---------- Records for this task ----------

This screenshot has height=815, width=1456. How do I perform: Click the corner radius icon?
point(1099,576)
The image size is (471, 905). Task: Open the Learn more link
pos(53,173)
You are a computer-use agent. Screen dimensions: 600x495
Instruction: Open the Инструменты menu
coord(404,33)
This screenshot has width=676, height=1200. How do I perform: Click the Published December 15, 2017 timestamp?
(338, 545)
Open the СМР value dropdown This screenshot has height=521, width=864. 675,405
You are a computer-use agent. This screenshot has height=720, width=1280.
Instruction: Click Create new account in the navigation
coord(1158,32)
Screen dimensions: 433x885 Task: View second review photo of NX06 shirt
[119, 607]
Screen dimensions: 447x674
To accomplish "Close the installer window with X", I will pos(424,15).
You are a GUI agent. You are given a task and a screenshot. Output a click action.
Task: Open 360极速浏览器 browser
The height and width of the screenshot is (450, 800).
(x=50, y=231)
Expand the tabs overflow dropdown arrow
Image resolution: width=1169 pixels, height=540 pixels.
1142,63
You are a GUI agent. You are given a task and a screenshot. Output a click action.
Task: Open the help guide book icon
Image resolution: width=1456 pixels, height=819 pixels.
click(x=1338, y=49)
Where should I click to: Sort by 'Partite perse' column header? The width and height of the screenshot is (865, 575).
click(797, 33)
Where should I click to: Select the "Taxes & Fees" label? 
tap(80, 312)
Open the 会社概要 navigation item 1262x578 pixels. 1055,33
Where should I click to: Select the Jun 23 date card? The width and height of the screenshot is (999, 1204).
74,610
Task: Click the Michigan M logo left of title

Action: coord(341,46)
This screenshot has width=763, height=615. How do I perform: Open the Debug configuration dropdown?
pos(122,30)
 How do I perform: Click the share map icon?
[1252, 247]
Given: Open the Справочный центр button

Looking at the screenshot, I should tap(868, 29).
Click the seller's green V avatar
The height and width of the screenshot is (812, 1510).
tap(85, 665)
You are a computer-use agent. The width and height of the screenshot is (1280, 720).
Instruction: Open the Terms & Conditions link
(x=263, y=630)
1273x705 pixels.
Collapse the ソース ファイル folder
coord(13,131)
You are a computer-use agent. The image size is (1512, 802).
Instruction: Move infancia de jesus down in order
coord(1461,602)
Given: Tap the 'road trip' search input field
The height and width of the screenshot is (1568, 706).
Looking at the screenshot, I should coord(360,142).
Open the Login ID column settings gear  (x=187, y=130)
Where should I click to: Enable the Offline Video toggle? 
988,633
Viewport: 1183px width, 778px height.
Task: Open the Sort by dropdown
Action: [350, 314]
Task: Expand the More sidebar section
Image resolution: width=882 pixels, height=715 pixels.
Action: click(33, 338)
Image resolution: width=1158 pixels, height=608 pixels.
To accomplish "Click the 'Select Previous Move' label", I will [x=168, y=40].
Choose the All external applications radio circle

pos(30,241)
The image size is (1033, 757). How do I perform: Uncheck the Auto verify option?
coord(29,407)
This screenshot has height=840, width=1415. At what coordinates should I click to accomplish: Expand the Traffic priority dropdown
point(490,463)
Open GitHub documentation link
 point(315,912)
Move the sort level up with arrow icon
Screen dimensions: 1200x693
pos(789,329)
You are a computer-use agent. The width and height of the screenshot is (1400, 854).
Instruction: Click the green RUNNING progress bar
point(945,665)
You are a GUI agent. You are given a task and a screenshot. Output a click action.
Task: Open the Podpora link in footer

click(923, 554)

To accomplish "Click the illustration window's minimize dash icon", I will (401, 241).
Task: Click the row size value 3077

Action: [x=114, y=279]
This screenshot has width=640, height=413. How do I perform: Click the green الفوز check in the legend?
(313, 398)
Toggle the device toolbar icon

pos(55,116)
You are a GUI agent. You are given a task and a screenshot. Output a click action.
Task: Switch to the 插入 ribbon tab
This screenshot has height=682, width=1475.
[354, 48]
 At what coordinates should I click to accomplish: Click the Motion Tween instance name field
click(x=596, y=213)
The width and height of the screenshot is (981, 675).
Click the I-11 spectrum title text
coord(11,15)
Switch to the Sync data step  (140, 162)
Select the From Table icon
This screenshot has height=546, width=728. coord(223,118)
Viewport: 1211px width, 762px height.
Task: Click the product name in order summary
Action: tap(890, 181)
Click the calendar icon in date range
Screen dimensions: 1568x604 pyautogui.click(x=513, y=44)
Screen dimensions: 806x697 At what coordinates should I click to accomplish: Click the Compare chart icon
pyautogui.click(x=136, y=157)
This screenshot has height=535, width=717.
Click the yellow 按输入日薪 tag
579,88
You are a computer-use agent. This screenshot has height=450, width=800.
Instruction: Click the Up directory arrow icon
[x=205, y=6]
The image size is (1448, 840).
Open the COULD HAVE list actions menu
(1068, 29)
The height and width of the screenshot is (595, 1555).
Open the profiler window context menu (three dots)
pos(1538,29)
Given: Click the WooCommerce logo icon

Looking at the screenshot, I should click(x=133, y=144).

----------

## Instructions to follow
Copy out each line of the data containing the string "computer".

## Result
You are a computer-use agent. Screen dimensions: 600x495
You are a computer-use agent. This screenshot has height=720, width=1280.
You are a computer-use agent. The width and height of the screenshot is (1280, 720).
You are a computer-use agent. The image size is (1512, 802).
You are a computer-use agent. The width and height of the screenshot is (1400, 854).
You are a computer-use agent. This screenshot has height=450, width=800.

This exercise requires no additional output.